DUAL-VAD: Dual Benchmarks and Anomaly-Focused Sampling for Video Anomaly Detection
This work addresses the need for more comprehensive benchmarks in surveillance and public safety, though it is incremental in nature.
The paper tackled the problem of limited benchmarks in Video Anomaly Detection by introducing a softmax-based frame allocation strategy for anomaly-focused sampling and constructing dual benchmarks for frame-level and video-level tasks, resulting in demonstrated improvements on UCF-Crime at both levels with clear advantages over baselines.
Video Anomaly Detection (VAD) is critical for surveillance and public safety.

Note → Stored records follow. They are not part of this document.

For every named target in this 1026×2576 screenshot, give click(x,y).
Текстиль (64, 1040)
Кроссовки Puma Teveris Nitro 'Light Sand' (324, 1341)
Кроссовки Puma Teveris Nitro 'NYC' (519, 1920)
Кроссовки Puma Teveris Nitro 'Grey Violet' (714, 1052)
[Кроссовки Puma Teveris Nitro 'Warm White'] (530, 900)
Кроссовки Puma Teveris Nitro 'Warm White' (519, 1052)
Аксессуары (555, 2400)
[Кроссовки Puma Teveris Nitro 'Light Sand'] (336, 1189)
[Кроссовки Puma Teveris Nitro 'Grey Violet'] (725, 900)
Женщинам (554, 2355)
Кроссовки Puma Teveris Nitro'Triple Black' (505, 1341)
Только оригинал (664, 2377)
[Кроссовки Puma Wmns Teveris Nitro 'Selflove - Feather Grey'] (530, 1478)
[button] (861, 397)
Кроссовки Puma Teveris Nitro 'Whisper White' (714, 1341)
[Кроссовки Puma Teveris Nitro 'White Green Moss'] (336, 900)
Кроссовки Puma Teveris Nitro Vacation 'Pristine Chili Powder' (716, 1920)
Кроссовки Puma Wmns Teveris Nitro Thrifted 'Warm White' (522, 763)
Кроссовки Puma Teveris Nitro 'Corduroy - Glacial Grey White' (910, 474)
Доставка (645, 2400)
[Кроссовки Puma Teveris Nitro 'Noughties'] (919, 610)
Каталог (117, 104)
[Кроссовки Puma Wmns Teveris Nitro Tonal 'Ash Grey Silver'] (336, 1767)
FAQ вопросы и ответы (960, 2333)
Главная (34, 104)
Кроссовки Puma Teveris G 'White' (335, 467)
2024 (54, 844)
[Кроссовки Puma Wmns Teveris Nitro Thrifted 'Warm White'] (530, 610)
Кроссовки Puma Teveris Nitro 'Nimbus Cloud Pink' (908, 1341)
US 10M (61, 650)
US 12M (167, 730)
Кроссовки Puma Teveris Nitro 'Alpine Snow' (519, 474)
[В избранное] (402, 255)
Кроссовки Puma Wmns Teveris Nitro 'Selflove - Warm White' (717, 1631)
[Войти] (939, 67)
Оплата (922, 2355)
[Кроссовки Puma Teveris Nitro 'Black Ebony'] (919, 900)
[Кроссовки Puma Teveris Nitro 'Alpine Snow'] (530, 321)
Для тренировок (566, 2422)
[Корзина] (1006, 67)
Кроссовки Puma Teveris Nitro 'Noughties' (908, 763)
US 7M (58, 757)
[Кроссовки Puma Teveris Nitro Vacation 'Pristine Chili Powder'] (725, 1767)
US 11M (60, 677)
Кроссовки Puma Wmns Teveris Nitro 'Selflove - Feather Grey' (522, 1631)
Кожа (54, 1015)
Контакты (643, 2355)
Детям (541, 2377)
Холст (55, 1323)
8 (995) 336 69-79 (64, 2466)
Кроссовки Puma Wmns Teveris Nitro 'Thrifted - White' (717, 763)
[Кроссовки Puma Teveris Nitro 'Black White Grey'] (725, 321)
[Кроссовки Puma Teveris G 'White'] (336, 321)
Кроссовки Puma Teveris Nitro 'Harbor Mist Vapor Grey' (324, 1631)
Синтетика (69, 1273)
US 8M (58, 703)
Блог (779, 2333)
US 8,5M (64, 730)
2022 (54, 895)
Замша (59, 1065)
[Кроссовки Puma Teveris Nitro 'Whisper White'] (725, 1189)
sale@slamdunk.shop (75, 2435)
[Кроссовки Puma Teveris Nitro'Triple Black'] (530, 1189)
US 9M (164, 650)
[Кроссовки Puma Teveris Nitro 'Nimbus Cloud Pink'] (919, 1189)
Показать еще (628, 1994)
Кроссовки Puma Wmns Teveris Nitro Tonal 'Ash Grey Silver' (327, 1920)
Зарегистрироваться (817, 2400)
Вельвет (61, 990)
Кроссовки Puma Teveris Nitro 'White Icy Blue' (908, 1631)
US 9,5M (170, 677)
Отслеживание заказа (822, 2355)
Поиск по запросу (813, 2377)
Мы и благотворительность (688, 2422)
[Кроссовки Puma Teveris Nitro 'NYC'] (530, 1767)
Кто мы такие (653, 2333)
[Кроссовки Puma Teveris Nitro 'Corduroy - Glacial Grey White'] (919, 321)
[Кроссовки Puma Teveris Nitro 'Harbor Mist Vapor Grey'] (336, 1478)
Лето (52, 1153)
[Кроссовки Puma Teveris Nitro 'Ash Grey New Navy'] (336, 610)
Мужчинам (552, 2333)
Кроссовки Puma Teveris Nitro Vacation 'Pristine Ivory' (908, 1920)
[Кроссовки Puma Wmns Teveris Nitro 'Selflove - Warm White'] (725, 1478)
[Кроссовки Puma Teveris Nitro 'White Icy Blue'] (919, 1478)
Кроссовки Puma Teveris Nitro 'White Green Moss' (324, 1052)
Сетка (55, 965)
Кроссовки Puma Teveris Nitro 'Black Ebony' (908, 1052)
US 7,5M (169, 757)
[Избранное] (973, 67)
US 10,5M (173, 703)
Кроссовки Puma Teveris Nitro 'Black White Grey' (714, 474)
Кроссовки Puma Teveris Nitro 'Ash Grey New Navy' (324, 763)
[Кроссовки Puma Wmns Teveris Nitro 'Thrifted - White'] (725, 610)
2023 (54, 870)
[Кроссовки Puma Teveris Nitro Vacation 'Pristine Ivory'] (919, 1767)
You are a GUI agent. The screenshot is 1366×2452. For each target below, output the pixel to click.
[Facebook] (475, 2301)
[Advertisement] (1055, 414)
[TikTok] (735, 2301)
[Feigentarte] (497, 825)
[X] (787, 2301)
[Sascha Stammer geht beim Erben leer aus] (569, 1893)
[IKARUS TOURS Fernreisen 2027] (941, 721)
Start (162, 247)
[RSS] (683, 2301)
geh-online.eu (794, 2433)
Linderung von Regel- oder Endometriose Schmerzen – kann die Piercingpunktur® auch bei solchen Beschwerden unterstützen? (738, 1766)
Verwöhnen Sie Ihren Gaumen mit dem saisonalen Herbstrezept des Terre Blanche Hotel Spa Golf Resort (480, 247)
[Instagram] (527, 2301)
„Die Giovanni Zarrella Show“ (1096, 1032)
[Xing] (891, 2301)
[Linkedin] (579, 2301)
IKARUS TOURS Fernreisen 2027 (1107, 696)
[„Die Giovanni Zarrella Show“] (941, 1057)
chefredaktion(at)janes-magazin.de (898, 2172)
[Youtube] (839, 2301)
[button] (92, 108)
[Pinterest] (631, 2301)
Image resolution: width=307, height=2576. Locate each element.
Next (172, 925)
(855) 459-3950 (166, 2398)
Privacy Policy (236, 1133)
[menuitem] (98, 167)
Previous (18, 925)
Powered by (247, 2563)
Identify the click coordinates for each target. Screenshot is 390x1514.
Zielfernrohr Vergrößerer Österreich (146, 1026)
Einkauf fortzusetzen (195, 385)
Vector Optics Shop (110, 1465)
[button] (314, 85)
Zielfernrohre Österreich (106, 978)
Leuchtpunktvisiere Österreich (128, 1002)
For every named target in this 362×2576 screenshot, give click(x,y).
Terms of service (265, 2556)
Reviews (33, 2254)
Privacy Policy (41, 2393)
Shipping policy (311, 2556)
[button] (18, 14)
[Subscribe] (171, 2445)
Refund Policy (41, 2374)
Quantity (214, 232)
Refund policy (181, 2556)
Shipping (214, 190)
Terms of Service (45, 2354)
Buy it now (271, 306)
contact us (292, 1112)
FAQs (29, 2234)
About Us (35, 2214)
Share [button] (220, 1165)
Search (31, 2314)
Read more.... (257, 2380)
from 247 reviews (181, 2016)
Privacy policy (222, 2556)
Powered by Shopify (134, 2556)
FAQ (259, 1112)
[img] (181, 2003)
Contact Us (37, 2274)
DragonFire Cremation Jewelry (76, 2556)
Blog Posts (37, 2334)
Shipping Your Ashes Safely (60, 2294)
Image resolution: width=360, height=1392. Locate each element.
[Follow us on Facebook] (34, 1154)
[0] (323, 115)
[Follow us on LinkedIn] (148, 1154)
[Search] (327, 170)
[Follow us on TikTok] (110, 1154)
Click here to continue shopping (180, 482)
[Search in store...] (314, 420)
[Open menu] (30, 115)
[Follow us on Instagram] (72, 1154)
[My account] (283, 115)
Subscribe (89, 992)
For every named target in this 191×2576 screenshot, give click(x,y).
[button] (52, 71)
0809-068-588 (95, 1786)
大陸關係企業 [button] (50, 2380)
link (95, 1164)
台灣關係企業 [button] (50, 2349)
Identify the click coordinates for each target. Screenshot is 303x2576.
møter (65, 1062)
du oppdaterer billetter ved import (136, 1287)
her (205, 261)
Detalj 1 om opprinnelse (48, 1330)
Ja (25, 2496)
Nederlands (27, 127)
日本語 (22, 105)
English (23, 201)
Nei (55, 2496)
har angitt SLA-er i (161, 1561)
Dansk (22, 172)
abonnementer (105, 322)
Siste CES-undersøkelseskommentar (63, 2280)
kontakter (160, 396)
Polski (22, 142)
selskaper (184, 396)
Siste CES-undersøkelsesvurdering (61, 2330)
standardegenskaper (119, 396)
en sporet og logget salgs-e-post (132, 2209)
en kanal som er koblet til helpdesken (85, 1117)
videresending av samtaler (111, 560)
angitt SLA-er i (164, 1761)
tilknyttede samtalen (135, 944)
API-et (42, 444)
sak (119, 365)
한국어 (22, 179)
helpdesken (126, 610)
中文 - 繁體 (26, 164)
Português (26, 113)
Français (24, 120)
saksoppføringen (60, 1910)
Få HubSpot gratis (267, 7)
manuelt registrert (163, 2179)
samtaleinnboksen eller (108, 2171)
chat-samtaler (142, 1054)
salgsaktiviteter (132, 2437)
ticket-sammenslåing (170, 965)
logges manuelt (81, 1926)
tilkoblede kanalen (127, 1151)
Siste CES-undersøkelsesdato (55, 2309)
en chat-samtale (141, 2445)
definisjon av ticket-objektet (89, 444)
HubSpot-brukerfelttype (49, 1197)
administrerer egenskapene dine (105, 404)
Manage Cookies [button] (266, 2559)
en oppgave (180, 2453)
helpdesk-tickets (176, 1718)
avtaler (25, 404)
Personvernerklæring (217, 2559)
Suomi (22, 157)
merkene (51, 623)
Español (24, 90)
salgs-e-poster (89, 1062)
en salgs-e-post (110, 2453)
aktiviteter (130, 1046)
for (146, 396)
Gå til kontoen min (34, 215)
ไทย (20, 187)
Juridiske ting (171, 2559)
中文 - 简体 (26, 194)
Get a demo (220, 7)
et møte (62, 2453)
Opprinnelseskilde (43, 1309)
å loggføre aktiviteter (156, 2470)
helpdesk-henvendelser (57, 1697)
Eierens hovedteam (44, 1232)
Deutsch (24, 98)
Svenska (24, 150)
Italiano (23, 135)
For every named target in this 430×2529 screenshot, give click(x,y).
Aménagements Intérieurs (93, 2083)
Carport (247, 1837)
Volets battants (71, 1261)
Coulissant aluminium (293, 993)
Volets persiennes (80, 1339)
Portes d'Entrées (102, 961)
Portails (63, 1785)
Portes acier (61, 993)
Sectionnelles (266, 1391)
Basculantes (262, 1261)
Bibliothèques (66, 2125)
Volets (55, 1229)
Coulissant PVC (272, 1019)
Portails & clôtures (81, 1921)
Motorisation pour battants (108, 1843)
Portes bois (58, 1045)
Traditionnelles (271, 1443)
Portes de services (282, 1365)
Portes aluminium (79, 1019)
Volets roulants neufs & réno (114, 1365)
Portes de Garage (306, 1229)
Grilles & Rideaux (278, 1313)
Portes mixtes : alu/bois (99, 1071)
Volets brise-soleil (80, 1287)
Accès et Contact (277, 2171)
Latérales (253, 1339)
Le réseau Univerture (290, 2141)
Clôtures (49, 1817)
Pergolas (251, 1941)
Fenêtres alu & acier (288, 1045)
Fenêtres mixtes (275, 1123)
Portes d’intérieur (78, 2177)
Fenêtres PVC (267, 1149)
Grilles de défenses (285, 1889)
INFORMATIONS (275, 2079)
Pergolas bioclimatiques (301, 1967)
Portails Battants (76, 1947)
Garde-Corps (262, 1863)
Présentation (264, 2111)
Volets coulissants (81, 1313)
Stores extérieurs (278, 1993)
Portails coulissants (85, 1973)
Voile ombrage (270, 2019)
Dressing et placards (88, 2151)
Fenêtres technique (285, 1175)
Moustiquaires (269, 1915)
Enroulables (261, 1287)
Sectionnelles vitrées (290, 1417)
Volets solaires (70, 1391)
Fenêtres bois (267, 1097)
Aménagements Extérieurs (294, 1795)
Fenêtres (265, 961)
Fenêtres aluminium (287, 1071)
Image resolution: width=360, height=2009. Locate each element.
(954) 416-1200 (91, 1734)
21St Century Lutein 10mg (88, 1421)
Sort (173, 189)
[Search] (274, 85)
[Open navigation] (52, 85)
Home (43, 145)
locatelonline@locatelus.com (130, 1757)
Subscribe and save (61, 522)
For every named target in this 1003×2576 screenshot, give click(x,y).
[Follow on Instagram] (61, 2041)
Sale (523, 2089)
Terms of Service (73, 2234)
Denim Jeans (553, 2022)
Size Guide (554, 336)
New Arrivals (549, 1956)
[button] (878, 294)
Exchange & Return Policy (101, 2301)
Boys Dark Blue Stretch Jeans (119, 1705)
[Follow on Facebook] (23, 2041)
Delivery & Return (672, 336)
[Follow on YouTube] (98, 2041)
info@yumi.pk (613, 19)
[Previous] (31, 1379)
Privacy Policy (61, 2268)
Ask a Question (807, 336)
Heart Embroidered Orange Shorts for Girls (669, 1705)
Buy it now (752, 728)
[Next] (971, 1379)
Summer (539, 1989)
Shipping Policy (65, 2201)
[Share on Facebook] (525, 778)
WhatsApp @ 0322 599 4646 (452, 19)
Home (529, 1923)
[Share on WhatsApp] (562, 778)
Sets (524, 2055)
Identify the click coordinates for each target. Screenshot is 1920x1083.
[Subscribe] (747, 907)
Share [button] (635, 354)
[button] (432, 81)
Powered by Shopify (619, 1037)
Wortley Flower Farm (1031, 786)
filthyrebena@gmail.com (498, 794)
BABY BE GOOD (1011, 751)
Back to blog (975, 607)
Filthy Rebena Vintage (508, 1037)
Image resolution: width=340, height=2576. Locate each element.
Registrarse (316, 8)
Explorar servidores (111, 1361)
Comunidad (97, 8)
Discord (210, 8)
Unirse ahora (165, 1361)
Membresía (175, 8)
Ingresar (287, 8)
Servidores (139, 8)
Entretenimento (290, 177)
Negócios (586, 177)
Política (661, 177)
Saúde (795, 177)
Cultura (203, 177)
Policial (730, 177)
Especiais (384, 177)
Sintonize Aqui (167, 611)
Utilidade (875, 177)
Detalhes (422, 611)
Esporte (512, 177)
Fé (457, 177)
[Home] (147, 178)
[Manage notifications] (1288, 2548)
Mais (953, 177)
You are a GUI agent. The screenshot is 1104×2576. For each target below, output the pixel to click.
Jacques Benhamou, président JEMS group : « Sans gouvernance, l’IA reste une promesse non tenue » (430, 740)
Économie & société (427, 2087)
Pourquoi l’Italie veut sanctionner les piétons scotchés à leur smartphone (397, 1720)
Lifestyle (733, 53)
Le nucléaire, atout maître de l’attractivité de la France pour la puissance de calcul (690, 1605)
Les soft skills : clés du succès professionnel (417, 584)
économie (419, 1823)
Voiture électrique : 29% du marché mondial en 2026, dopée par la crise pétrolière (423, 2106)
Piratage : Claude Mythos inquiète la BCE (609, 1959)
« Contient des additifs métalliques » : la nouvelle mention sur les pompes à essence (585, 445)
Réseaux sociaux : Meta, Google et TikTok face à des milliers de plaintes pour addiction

However, existing benchmarks are limited to either frame-level or video-level tasks, restricting a holistic view of model generalization. This work first introduces a softmax-based frame allocation strategy that prioritizes anomaly-dense segments while maintaining full-video coverage, enabling balanced sampling across temporal scales. Building on this process, we construct two complementary benchmarks. The image-based benchmark evaluates frame-level reasoning with representative frames, while the video-based benchmark extends to temporally localized segments and incorporates an abnormality scoring task. Experiments on UCF-Crime demonstrate improvements at both the frame and video levels, and ablation studies confirm clear advantages of anomaly-focused sampling over uniform and random baselines.